▶ _PROBLEM DESCRIPTION_
Write each line exactly as it stands, from the line containing "Screen dimensions: 1024x816" through the end of the data.

▶ _TASK MATERIAL_
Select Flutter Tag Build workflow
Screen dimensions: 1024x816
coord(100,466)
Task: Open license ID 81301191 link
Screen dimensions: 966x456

▶ _WRITTEN RESPONSE_
Screen dimensions: 1024x816
coord(100,466)
Task: Open license ID 81301191 link
Screen dimensions: 966x456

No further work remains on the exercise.